The Rugged History and Present of Pankrác | Points of interest

There is a rather simple way to divide Prague’s quarters into three groups. The key? Imagine your average Friday evening — there are hoods where you’d party, then there are those where you’d go to sleep, and then, finally, those located in between, connecting the first two. They are often noisy and hectic, seemingly without structure, and subject to constant change. Take Pankrác, for example: Just during the last century, it has gone through more changes that entire cities see in their whole history.

Pankrác is a part of Prague’s 4th district. It starts at Vyšehrad, up there on the hill, and goes all the way down to Kavčí Hory. The area itself is actually not that large, but Pankrác more than makes up for it in its stately, leonine aesthetics — there’s a famous castle, several skyscrapers, lots of glass everywhere, Prague’s majestic Congress center, and, oh, a towering, infamous maximum security prison. And it’s all bisected by a ginormous roadway.

When you first enter Pankrác, you’ll almost immediately realize one ubiquitous detail: As the area is generally flat, spacious, and elevated higher than its surrounding parts, it can get seriously windy up here. “Oh yeah, that’s normal,” muses A, a proud local resident whose family has been living here for generations, while we struggle with the piercing windchill and Boy (our editor) must forget about his commitment to a questionable fashion sense and hold his trucker hat all the time like a dumbass.

The Vyšehrad metro station, situated on the C (red) line, is located above ground, which is rare in Prague; on one side, it’s bordered by Nusle’s famous eponymous ‘suicide bridge’ that overlooks the rugged neighborhood. But here, up on the hill, glass and metal reign supreme. Pankrác has a strategically important position, connecting Prague’s center with the southern outskirts — hence the roadway, marked by not one, but three metro stations: Vyšehrad, Pražského povstání, and Pankrác (a focal point of Pankrác proper).

Data listing:

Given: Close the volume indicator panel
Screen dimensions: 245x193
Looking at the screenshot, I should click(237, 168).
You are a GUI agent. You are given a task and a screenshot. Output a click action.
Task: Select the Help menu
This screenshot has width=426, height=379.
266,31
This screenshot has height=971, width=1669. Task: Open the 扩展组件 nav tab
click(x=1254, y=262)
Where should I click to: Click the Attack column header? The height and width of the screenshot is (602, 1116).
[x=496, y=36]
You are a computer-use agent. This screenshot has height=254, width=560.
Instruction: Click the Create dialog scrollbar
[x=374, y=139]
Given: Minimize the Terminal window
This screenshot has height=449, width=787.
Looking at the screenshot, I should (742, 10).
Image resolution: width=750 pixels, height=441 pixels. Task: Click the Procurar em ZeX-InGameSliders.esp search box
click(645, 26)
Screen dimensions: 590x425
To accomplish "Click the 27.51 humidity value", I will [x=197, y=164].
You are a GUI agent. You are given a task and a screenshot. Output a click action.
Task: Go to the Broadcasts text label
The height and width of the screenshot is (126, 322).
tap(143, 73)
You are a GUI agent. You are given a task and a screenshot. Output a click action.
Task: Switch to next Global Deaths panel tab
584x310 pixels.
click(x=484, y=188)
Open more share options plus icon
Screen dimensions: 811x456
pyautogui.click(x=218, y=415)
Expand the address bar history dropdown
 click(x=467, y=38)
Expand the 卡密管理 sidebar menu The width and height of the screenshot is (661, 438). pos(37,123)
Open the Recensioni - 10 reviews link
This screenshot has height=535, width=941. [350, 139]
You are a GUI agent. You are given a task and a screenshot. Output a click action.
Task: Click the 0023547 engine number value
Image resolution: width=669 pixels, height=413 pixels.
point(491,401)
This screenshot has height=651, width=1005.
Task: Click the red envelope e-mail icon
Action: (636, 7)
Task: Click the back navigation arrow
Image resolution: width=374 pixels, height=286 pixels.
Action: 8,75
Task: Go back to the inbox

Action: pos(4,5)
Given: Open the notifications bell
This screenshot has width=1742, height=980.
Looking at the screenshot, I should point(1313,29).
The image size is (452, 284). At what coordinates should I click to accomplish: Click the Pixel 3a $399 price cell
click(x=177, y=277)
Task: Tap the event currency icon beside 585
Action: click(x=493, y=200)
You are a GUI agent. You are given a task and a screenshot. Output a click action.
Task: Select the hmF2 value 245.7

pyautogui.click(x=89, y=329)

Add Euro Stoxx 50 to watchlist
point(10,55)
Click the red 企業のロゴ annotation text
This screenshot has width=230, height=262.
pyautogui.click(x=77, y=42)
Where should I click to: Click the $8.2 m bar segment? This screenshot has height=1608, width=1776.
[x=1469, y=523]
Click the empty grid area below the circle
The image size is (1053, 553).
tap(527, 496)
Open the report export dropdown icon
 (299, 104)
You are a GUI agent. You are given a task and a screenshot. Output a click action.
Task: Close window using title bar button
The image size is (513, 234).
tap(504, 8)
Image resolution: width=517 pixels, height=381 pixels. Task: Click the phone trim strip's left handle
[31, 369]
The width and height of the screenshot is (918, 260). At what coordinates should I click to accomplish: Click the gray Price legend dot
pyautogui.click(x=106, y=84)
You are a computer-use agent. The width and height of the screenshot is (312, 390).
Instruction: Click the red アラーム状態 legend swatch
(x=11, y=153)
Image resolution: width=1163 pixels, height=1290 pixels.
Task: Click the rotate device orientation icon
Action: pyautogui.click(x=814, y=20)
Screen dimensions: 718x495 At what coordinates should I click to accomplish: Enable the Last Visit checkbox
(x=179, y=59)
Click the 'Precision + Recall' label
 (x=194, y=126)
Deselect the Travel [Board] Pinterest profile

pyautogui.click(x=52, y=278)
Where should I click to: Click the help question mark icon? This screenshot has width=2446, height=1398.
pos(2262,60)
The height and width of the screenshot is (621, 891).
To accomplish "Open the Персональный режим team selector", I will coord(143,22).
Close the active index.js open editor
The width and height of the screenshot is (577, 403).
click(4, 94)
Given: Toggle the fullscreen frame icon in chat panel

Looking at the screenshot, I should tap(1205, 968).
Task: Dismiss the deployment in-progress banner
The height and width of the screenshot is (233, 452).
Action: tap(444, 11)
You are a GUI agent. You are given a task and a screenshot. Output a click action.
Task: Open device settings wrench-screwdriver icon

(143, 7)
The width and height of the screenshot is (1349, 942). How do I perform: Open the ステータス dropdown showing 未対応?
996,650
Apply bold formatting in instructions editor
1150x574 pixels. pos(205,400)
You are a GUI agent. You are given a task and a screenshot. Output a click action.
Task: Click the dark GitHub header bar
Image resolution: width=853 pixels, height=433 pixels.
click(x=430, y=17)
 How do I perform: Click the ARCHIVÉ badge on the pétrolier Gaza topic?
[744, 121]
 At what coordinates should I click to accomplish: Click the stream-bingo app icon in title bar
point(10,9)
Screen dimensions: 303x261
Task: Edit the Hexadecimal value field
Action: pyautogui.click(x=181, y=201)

Set exercise 1:
Copy the passage of the Pankrác article from "The Vyšehrad metro" to "of Pankrác proper).".
Set exercise 2:
Answer these questions using the Pankrác article:
(a) Which of Prague's districts is Pankrác part of?
(b) On which metro line is the Vyšehrad station situated?
(c) What are the three metro stations that mark the roadway?
Set exercise 3:
Please resume the Pankrác article from where it stops.

Written answer 1:
The Vyšehrad metro station, situated on the C (red) line, is located above ground, which is rare in Prague; on one side, it’s bordered by Nusle’s famous eponymous ‘suicide bridge’ that overlooks the rugged neighborhood. But here, up on the hill, glass and metal reign supreme. Pankrác has a strategically important position, connecting Prague’s center with the southern outskirts — hence the roadway, marked by not one, but three metro stations: Vyšehrad, Pražského povstání, and Pankrác (a focal point of Pankrác proper).

Written answer 2:
(a) Prague's 4th district.
(b) The C (red) line.
(c) Vyšehrad, Pražského povstání, and Pankrác.

Written answer 3:
In fact, Vyšehrad is a separate quarter itself, whereas Pankrác overlaps with Nusle and Krč and… you know what, it doesn’t matter. These things seldom make sense in Prague. And nobody living there really doesn’t give two fucks about it.

The roadway is such a large presence that you’re really never too far from the nearest car — you can’t hide from the noise, even while sitting in a local park. That’s right: Pankrác has a soundtrack. It hums, constantly. Wind 24/7 + cars 24/7 = (insert result here).

For visitors, it feels like constantly sitting on a train. For locals, it’s not even a nuisance — it’s a constant of life. There are far more interesting things here than noise, they’d tell you; things like Centrotex, a truly massive Brutalist building from the sixties, looming over the central square called Náměstí Hrdinů. Czech Ministry of the Interior is currently located there.

“The building is awesome! Truly colossal. Like a Soviet castle,” admits A. It makes sense — given that A plays in an industrial-noise band, likes experimental theater, studies to be a film director, and nobody has ever seen him in clothes lighter than Harvey Weinstein’s soul.

“Local pubs are for barflies”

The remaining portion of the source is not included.